Detroit News Anchor Realizes How Twitter Has Changed How He Engages With Viewers

One of the key points we tried to hammer home at our Techdirt Saves* Journalism event in June was the importance of realizing that news organizations are really in the business of building community. So many in the news business focus on the belief that they’re in the “news” business, but that’s never really been the case. The news has always been the piece that brings together a community (and the business of a news organization has usually been to then sell that community’s attention to advertisers). The biggest problem that news organizations face these days isn’t scary “news aggregators,” but that there are now many, many, many other communities that people can join, and most of them treat their members a lot better. Many traditional news organizations, in contrast, seem to have a rather condescending view on “community.” They lock up comments, they complain about readers, and they focus on just delivering the news, not engaging with their community or enabling their community to do anything useful.

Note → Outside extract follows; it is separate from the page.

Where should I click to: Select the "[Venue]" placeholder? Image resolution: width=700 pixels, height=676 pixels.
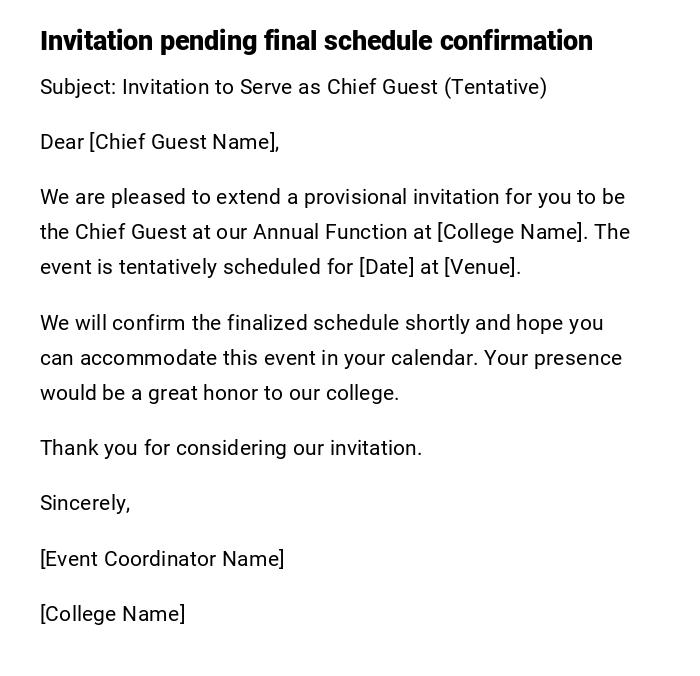click(481, 267)
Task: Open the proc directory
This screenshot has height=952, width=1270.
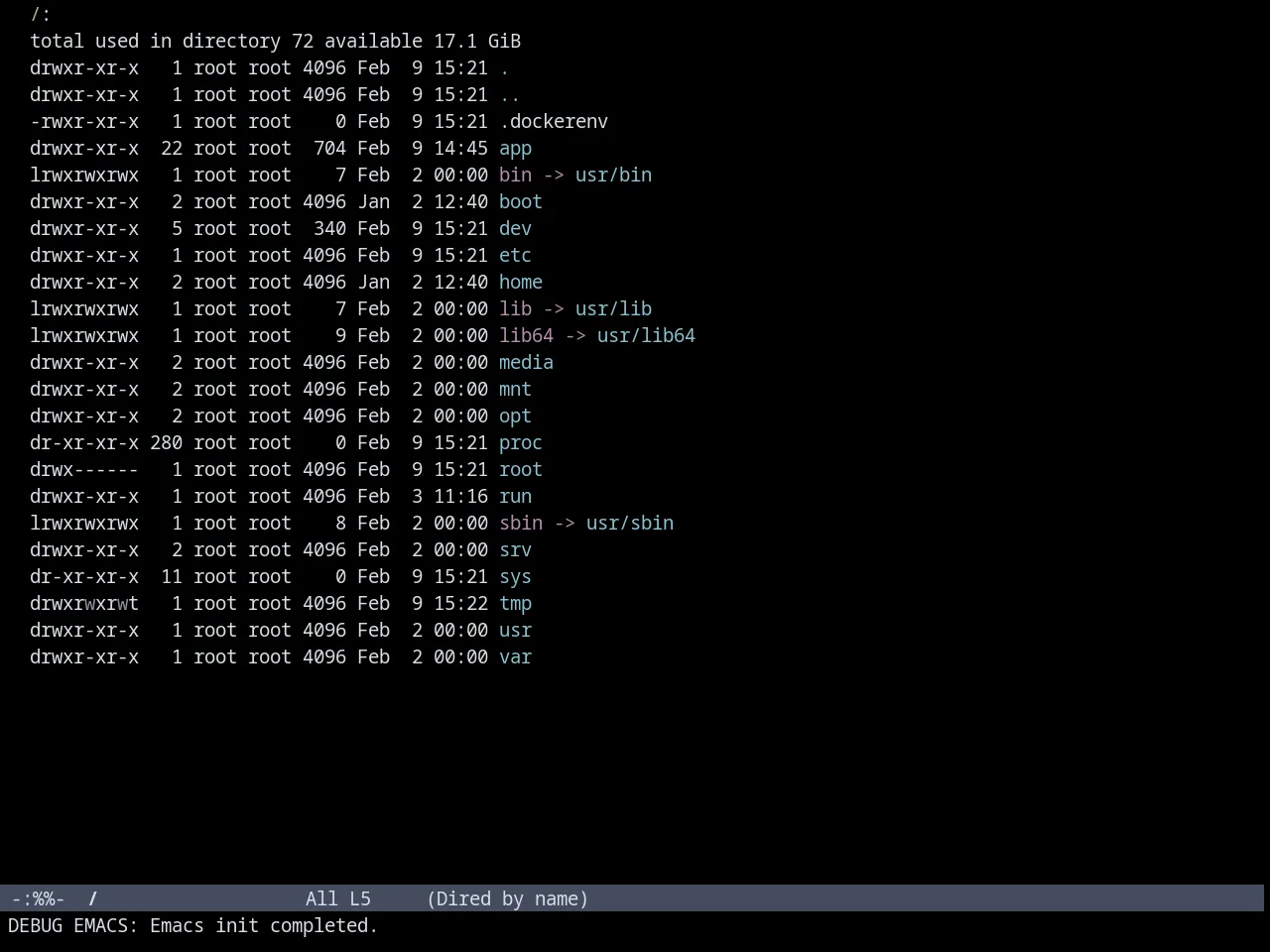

Thankfully, that’s not true of all news organizations (or individuals within news organizations). More and more are recognizing this important point, even if they do so in unexpected ways. krharrison points us to a great block post from Stephen Clark, a newscaster for a local Detroit TV station, about his realization of how Twitter is changing the way he relates to the community of folks who watch the news:


As I’ve reported in this blog before I have had a very long one-sided relationship with the people who watch my newscasts. I talk, they listen. If they had something to say to me they yelled it at the TV screen like Don Quixote tilting at windmills. Twitter changed all that. I can now hear you and I can now answer you…

I can’t speak for the dozens of people who check in regularly every night… sometimes at 6 or 7:00.. but mostly 11:00. I don’t know exactly what they get out of it except a kind of cool experience of actually conversing in real time with the guy on TV. But I can tell you what I get out of it. For the first time in years I actually feel like I’m talking to someone rather than at them. Frankly it’s energizing!

Of course, the next step is to go beyond just talking “to” them and to talking “with” them. But that will come. In fact, getting to that point, Clark explains an amusing way that the community tried to connect with him, picking up on the recent Old Spice commercial meme of “Silverfish Hand Catch!”, where some of his viewers started saying that if 100 people retweeted the request, Clark would close the broadcast by saying the line on TV. He didn’t get the 100 retweets, and admits that he wouldn’t have said it anyways (noting he probably would have lost his job), but he did do an “air” silverfish hand catch surreptitiously, to let folks know he was paying attention.

But, much more interesting was the realization he had while all of this was happening:


It was all a bit silly sure, but I realized something else was going on. The audience of our 11:00 newscast wasn’t just talking to me… they were talking to each other! I felt like Alexander Graham Bell when he made his first call to Watson. The backchannel worked!

I know that many folks around here still like to mock and dismiss communications tools like Twitter, but many people are realizing what powerful tools they are for conversations and for building communities where none really existed before. And, in businesses where community and relationships are everything, that’s quite powerful for those who figure it out.